STATED EXERCISE 1:
Reproduce the rows from the first one through the line holding "tap(1113, 984)", inclusive, with "Installed plugins" changed to "Active plugins" and nothing else altered.

At yesterday’s open meeting, the SEC took the unusual step of proposing two very different approaches to address the rights of shareholders to nominate directors for inclusion in a company’s proxy materials. Under one approach, the status quo would be maintained, effectively codifying the SEC’s 1990 position that permits the exclusion from proxy materials of shareholder proposals that would result in a current or future contested election. Under the second approach, a new process would be established pursuant to which companies must include in their proxy materials any shareholder nomination proposals for binding bylaw changes that are submitted by 5% or greater shareholders, subject to certain conditions.

The SEC also approved final versions of PCAOB Auditing Standard No. 5 and a definition of significant deficiency and the issuance of a concept release seeking comment on whether to allow U.S. companies to use International Financial Reporting Standards as published by the International Accounting Standards Board instead of U.S. GAAP. Shareholder Proposals Related to Director Elections

The SEC finally laid to rest the proxy access rule proposed in 2003 and instead approved the issuance of two separate proposals that would amend Rule 14a-8’s shareholder proposal requirements in different ways as follows: 

  • The “shorter proposal” (the phrase used to refer to this proposal by the Commissioners at the open meeting) would amend Rule 14a-8(i)(8) to allow the exclusion from a company’s proxy materials of any shareholder proposal that would result in an immediate election contest or that would set up a process for shareholders to conduct a future election contest by requiring the inclusion of shareholders’ director nominees in subsequent proxy materials. This proposal effectively codifies the SEC’s 1990 interpretation of Rule 14a- 8(i)(8)’s election exclusion.
  • The “longer proposal” would alternatively amend Rule 14a-8 to allow the inclusion in a company’s proxy materials of shareholder nomination proposals that would result in binding bylaw changes, where the proposal is submitted by a shareholder or group of shareholders that owns more than 5% of the company’s outstanding shares continuously for over a year and is eligible to file and has filed a Schedule 13G related to such share ownership. The shareholder or shareholder group could structure its proposed shareholder nomination process and related bylaw change in any way it sees fit so long as they comply with applicable state law and the company’s governing documents. The SEC believes that this more flexible approach improves upon the “one size fits all” approach taken by the 2003 proxy access proposal, thereby promoting shareholder choice and private ordering.

To ensure that adequate information about shareholder proposal proponents is available, the proponents would be required to provide the disclosure currently required of shareholders soliciting proxies in opposition to the company and would be liable for any false or misleading statements in such disclosure.

Finally, the longer proposal also would amend the proxy rules to promote online shareholder forums. Among other things, the proposed rules would specify that shareholders and companies that sponsor such forums would not be liable for the statements of other forum participants and would clarify that participation in a forum would not constitute a proxy solicitation under certain conditions (such as that the statements are not made within 60 days before a shareholder meeting and the particular shareholder is not soliciting proxies).

STATED EXERCISE 2:
Continue the page text on the SEC's shareholder director-nomination proposals from its last sentence.

ENTRIES SUPPLIED:
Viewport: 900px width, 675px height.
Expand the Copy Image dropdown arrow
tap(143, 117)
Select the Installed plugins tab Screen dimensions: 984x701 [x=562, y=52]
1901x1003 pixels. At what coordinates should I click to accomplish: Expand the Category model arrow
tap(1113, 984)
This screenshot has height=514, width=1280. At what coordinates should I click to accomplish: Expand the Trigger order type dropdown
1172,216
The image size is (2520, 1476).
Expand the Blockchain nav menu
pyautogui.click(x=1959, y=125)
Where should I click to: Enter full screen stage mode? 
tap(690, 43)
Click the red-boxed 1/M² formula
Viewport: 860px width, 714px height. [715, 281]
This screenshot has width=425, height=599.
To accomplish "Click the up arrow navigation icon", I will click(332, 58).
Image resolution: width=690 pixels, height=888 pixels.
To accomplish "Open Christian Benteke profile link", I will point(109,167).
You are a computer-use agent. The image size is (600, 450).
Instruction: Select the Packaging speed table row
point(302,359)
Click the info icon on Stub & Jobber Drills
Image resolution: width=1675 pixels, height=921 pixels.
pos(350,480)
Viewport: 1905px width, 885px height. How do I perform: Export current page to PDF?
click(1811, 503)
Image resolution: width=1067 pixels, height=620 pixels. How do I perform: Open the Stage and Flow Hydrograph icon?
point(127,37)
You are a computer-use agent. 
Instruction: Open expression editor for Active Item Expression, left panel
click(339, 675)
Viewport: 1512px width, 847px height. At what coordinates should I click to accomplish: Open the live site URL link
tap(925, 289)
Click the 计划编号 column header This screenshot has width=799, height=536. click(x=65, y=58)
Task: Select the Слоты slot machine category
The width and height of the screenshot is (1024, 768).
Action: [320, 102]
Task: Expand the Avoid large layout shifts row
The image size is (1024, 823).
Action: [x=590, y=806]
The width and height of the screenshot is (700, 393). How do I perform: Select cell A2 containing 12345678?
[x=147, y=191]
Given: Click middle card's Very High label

FINAL ANSWER 1:
Viewport: 900px width, 675px height.
Expand the Copy Image dropdown arrow
tap(143, 117)
Select the Active plugins tab Screen dimensions: 984x701 [x=562, y=52]
1901x1003 pixels. At what coordinates should I click to accomplish: Expand the Category model arrow
tap(1113, 984)

FINAL ANSWER 2:
Not surprisingly, the Commissioners split on which proposal they supported. Commissioners Campos and Nazareth supported the longer proposal, while Commissioners Casey and Atkins supported the shorter proposal. Commissioner Cox voted in support of both proposals, but it was unclear which proposal or combination of proposals he would ultimately support. It was, however, clear that Chairman Cox intends to have an unambiguous rule in place in time for the next proxy season.

PCAOB Auditing Standard No. 5 and Definition of Significant Deficiency The SEC also approved the PCAOB’s Auditing Standard No. 5, which relates to the conduct of audits of internal controls over financial reporting. This new standard replaces the much criticized Auditing Standard No. 2 and seeks, among other things, to conform to the SEC’s management guidance on internal controls, provide for a scalable audit that accounts for the particular facts and circumstances of each company, encourage auditors to use their professional judgment during the audit (particularly in using risk assessment) and provide a principles based approach for determining when auditors may rely on the work of others in the audit process. Although new AS No. 5 is officially effective beginning with audits for fiscal years ending on or after November 15, 2007, early adoption is permitted, and indeed encouraged, by the SEC Staff, so that shareholders may benefit from increased efficiencies as soon as possible.

The SEC also approved a definition of significant deficiency in substantially the form as proposed. “Significant deficiency” is now defined as “a deficiency, or a combination of deficiencies, in internal control over financial reporting that is less severe than a material weakness, yet important enough to merit attention by those responsible for oversight of a registrant’s financial reporting.”

The SEC intends to work closely with companies, auditors and others to monitor ongoing implementation of the Sarbanes-Oxley Act’s Section 404, so that it can make further adjustments to standards, guidance or rules as needed.

Use of IFRS by U.S. Companies

In the wake of the SEC’s recent move to allow foreign private issuers to use financial statements in conformity with the English language version of IFRS as published by the IASB without reconciliation to U.S. GAAP, the SEC has approved the issuance of a concept release to seek comment on the effects of extending such option to U.S. companies. As posed in the concept release, companies could continue to use U.S. GAAP if they so choose. The Staff stressed that this concept release functions solely to gather information and is not meant to recommend that U.S. companies use or be allowed to use IFRS.